Rabinovitch-Fox celebrates the alignment of fashion with feminist aims, asserting that wearing fashionable styles advanced the cause of feminism and that women who wore contemporary clothing were feminist advocates, whether they knew it or not. A fuller discussion of the restrictive aspects of fashion—and the intensive focus on women’s bodies as problems that fashion authorities claimed necessitated shaping garments such as girdles, slimming diets, and other beauty regimens, including cosmetic surgery, to resolve—might have tempered the author’s claims. I would also like to have seen greater critical explication of the concept of “Oriental style” as used by the author. In addition, though Rabinovitch-Fox often characterizes fashionable clothing as expressive of freedom and empowerment, a more specific consideration of what is arguably the most fundamental element of feminist agitation—the fight for equality—might have brought more explicit feminist concerns related to fashion into the book’s analysis. For example, the author’s discussion of the sexual freedom represented by the 1960s miniskirt could have led to consideration of how fashion figured into feminist criticism and activism regarding rape prosecutions in an era when women’s clothing played a central role in the blaming of rape victims for assaults.
In documenting self-identified feminists’ use of fashion in the suffrage and women’s liberation eras, Dressed for Freedom provides new insights about the relationship between feminism and fashionable clothing. The book also exposes the contradictory aspects and shifting meanings of fashion. Feminists understood fashion as an unavoidable focus of women’s lives that required critique and thus solutions, but they also appreciated that what women wore could contribute to a vision and experience of social transformation. Nonetheless, shared understandings of what specific fashions represented remained elusive at times, even among feminists.
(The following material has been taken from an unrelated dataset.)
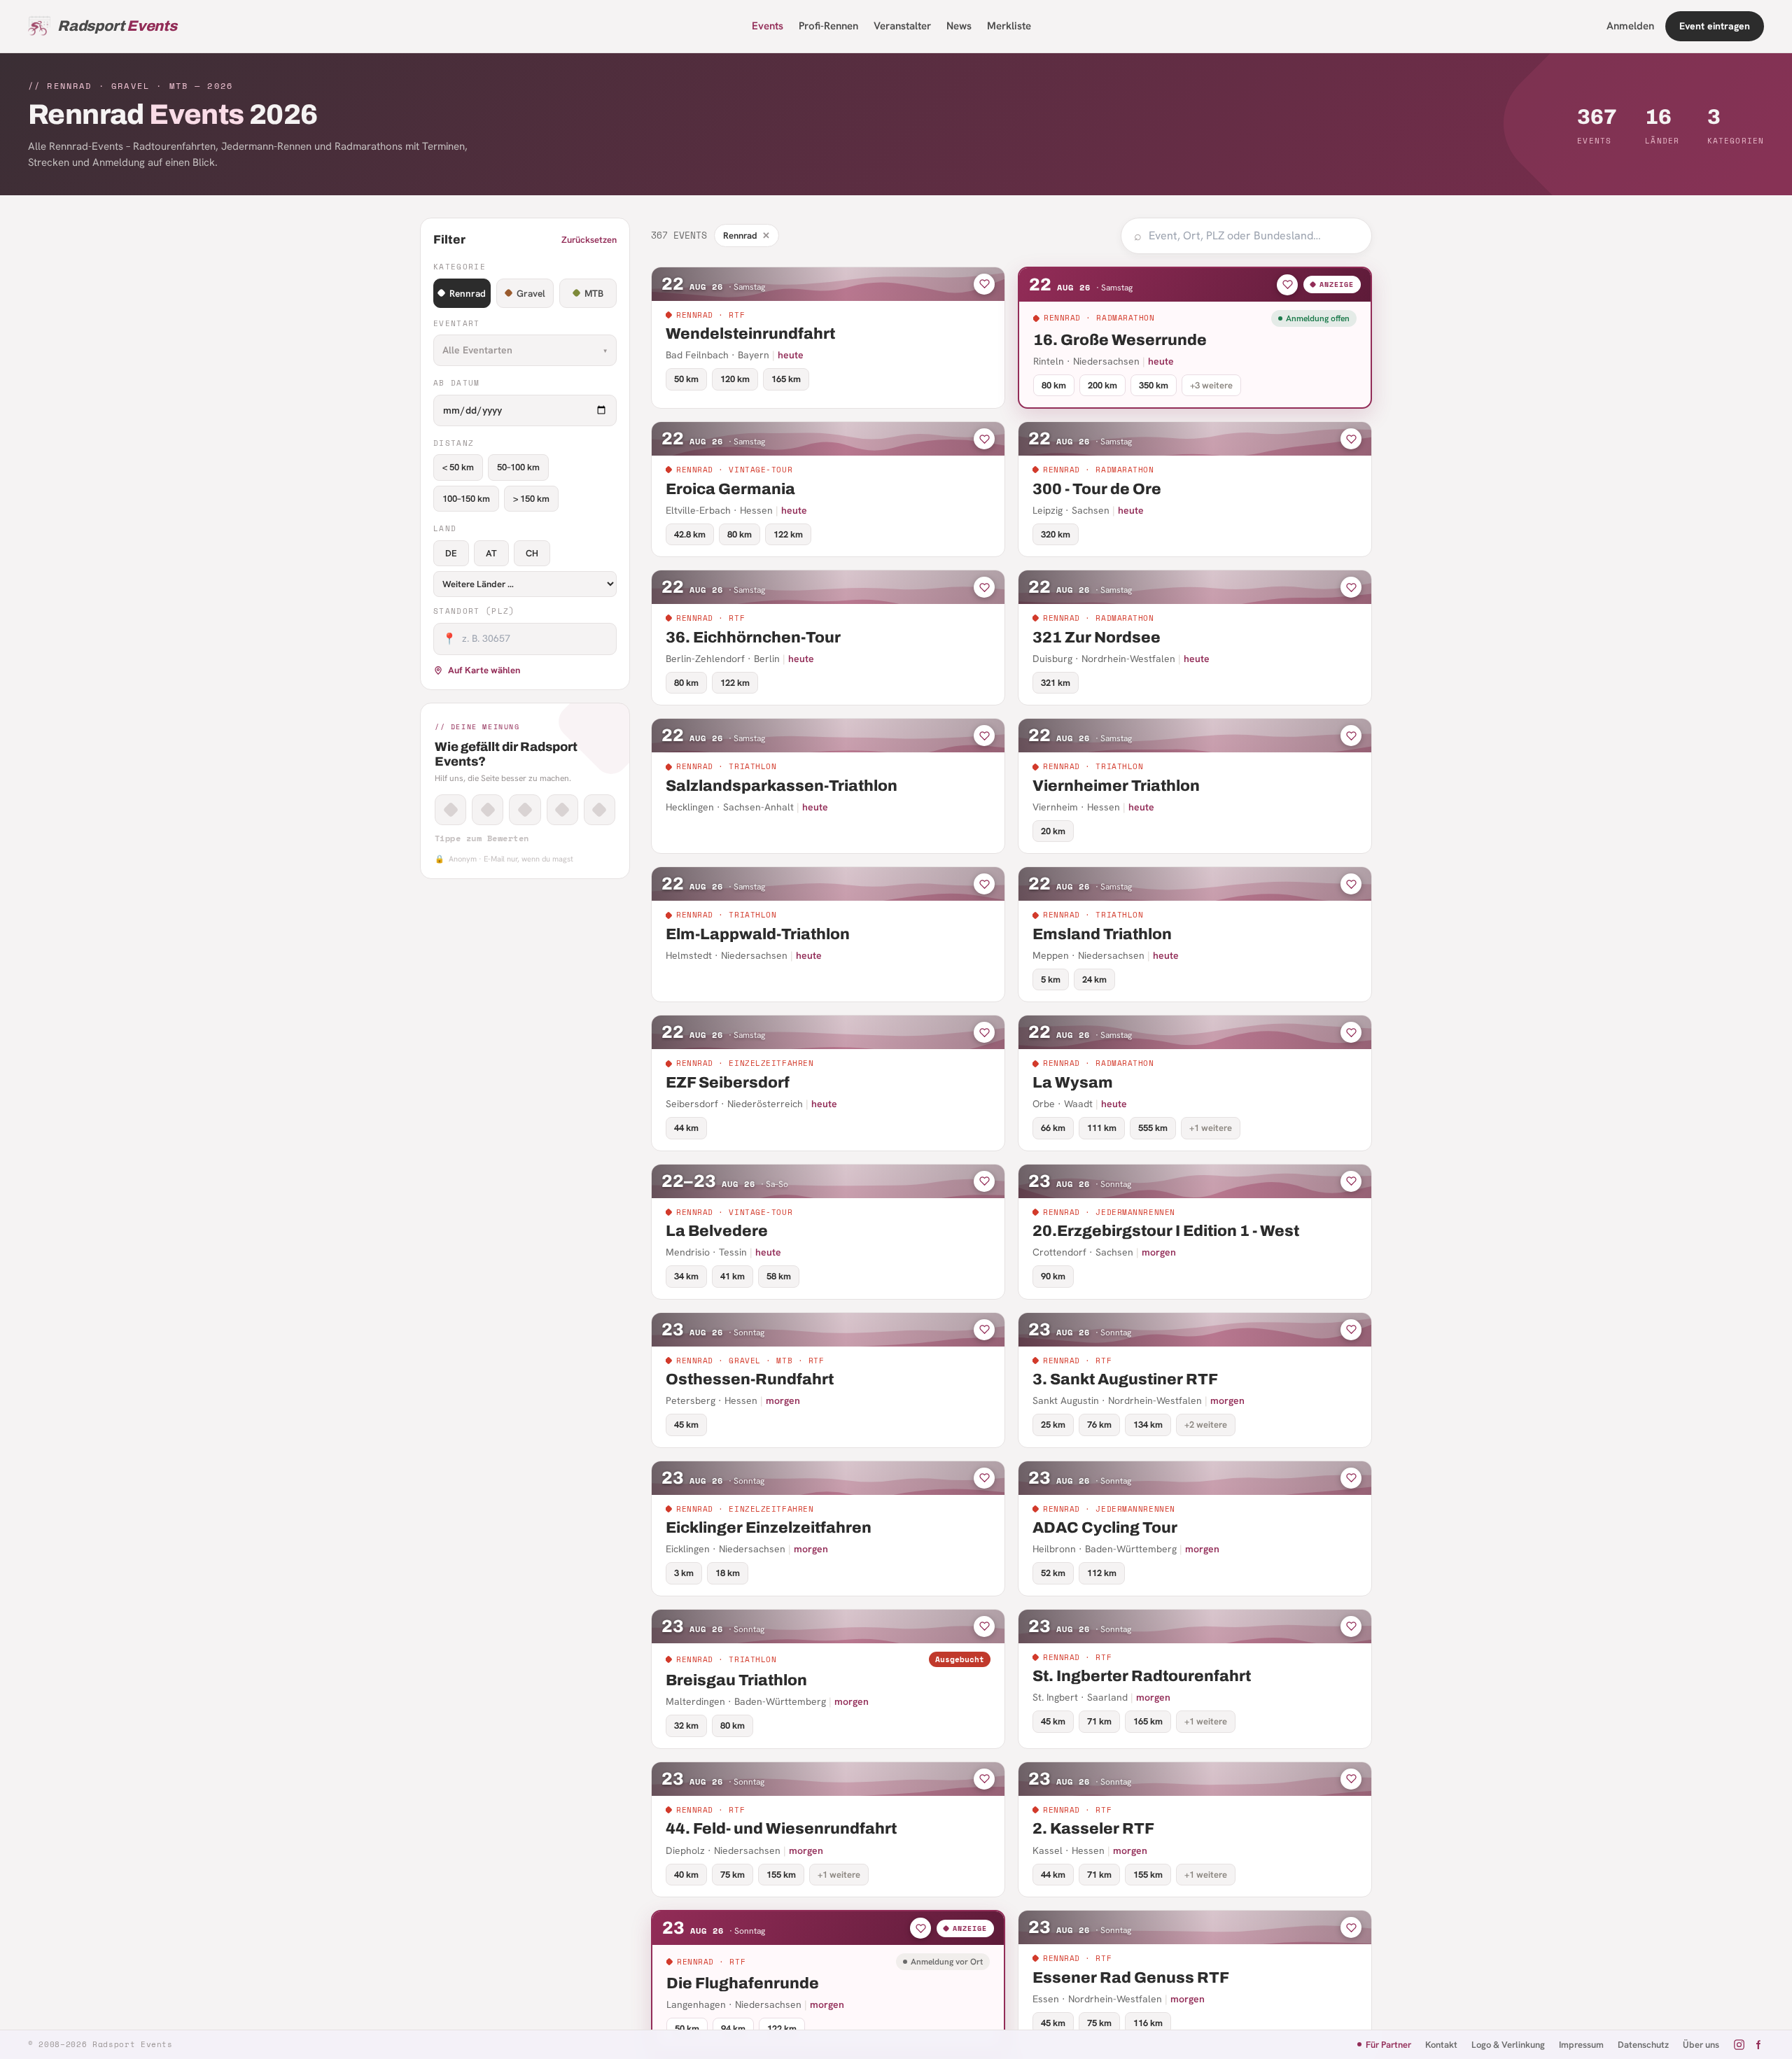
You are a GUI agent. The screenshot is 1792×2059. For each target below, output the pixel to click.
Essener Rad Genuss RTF (1130, 1977)
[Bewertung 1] (450, 809)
Black activist Florynce Kennedy, for example, pointed out in 1974 that jeans might be a welcome alternative to the “tailored well-dressed image” for white women, but for Black “women who have had to wear ‘shapeless hand-me-downs’…indulging in feminine fashions [could be] ‘a declaration of independence’” (175).
The contradictions Rabinovitch-Fox highlights and the less obvious aspects of the fashion-industrial complex that she brings into consideration suggest the potential for Dressed for Freedom to spark future studies of the often fraught, yet useful, and certainly multidimensional relationship between fashion and feminism that continues to impact diverse women across the United States today.